(Beginning of GIVEN TEXT)

Honestly, I think a lot of my gluten consumption was one part youth rebellion/trying to fit in and one part complete lack of information. I was diagnosed in the pre-internet era. Although we had some information about being gluten-free, it was really limited. No one used the words "cross contamination" in the 80s and 90s. There were no "Top 8" labeling laws. My parents thought as long as I wasn't physically ingesting gluten-filled products, I was safe. This meant a lot of eating habits that I would NEVER do today.

I am in the middle of reading Don't Kill the Birthday Girl by Sandra Beasley and one page I read yesterday hit really close to home. So close to home that I felt like I was reliving part of my childhood and it prompted this post. Sandra has anaphylactic food allergies. This means she can die if she consumed the wrong food. I feel lucky that I have Celiac Disease and not anaphylaxis when I read things like this book.

At one point in her life, Sandra's mom took a piece of Kentucky Fried Chicken, peeled off the batter, skin, and fat of the chicken breast and then fed it to Sandra. This may sound so simple but for someone severely allergic to dairy this was a risky endeavor. The crazy thing is that my dad used to do the same exact thing. We would go to McDonald's for dinner and he would peel every chicken nugget in my Happy Meal. Yep, you read that correctly. I used to eat gluten-covered nuggets on a regular basis. Again, whether this was due to the lack of information or just plain confusion or understanding about cross-contamination, it is unclear. But I ate nuggets and so many other things that it is not surprising I had a stomach ache most of my growing years. Do you know what I did to feel better? I popped Pepto tablets on a regular basis. Know what makes this even worse??? Pepto in the 1980s and early 90s was coated in FLOUR!!!!

As part of this post, I wanted to list out some of the gluten consumption of years passed. Please note, I have not knowingly consumed gluten in years now. I NEVER EVER EVER CHEAT because the consequences are not worth it. If I eat gluten, I feel like shit for days after and don't want to put myself in that situation. Growing up, sometimes I did certain things to fit in, sometimes I ate things because I was hungry and sometimes I just didn't realize what I was doing could actually hurt me. Without further ado, here is the shocking list of things I did as a diagnosed celiac growing up in the 1980s:


  • Ate peeled chicken nuggets from McDonald's
  • Licked the creme from Bavarian creme Dunkin Donuts and munchkins
  • Ate cheese off pizza
  • Licked icing off birthday cake, cupakes, Oreo cookies, etc.

(End of GIVEN TEXT)
(Beginning of DATASET RECORDS)

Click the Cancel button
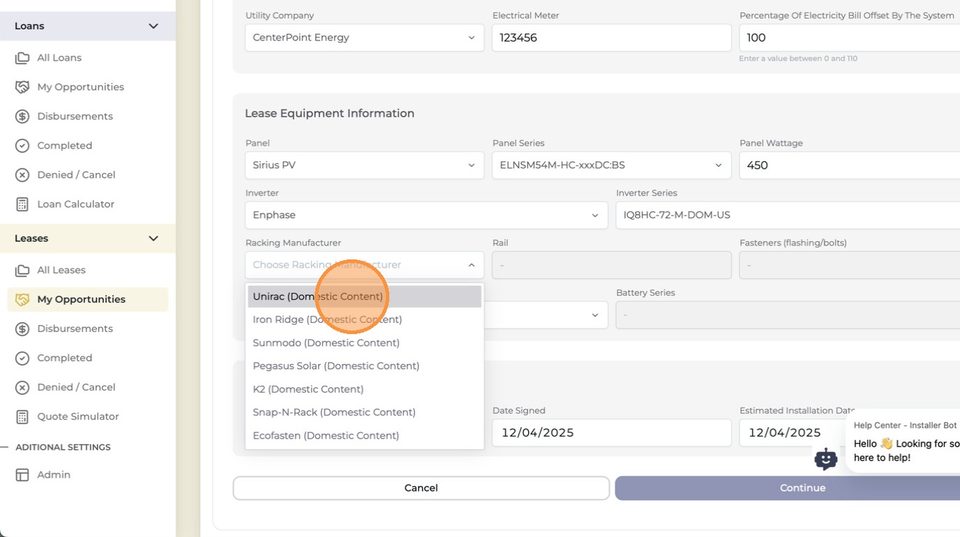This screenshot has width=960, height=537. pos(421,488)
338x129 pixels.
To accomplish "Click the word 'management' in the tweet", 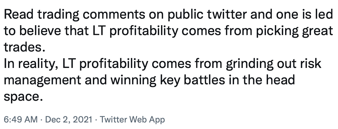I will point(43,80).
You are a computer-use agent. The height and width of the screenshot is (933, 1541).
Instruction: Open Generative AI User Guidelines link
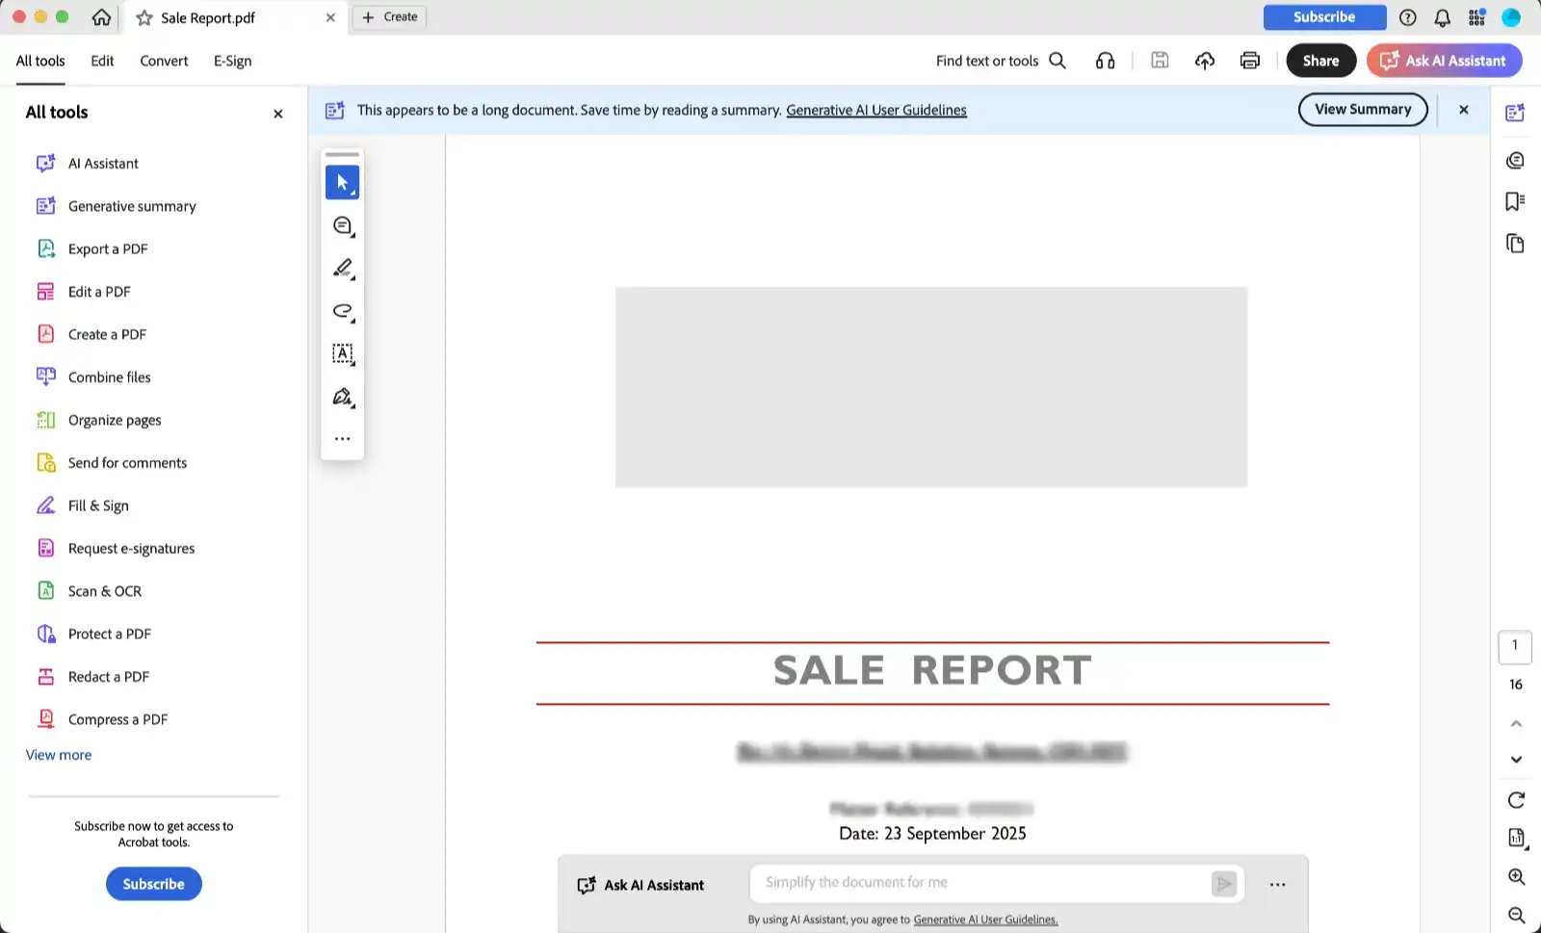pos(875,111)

(End of DATASET RECORDS)
(Beginning of DATASET RECORDS)

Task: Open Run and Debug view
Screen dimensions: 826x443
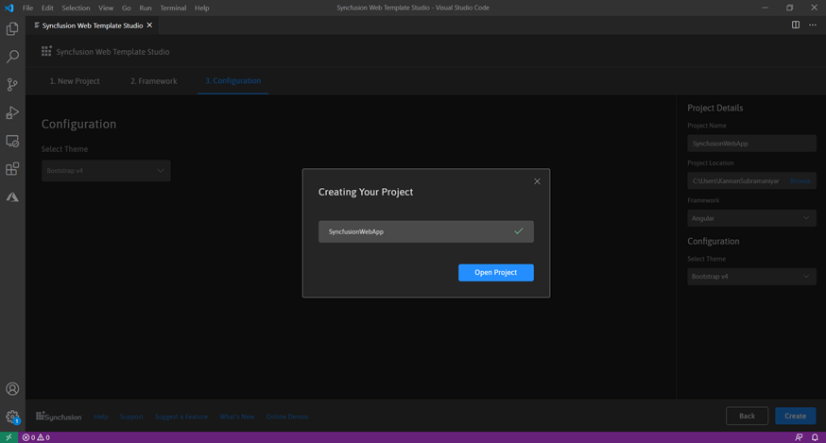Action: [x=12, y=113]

(End of DATASET RECORDS)
(Beginning of DATASET RECORDS)

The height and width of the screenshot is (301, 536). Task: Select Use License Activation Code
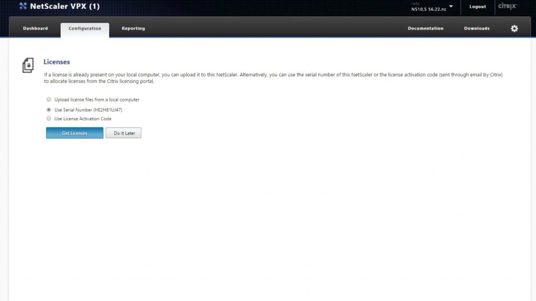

(End of DATASET RECORDS)

→ **TASK PROMPT**
In the text on growing up with celiac disease, what was Pepto coated in during the 1980s and early 1990s?

→ **EXERCISE RESULT**
Flour.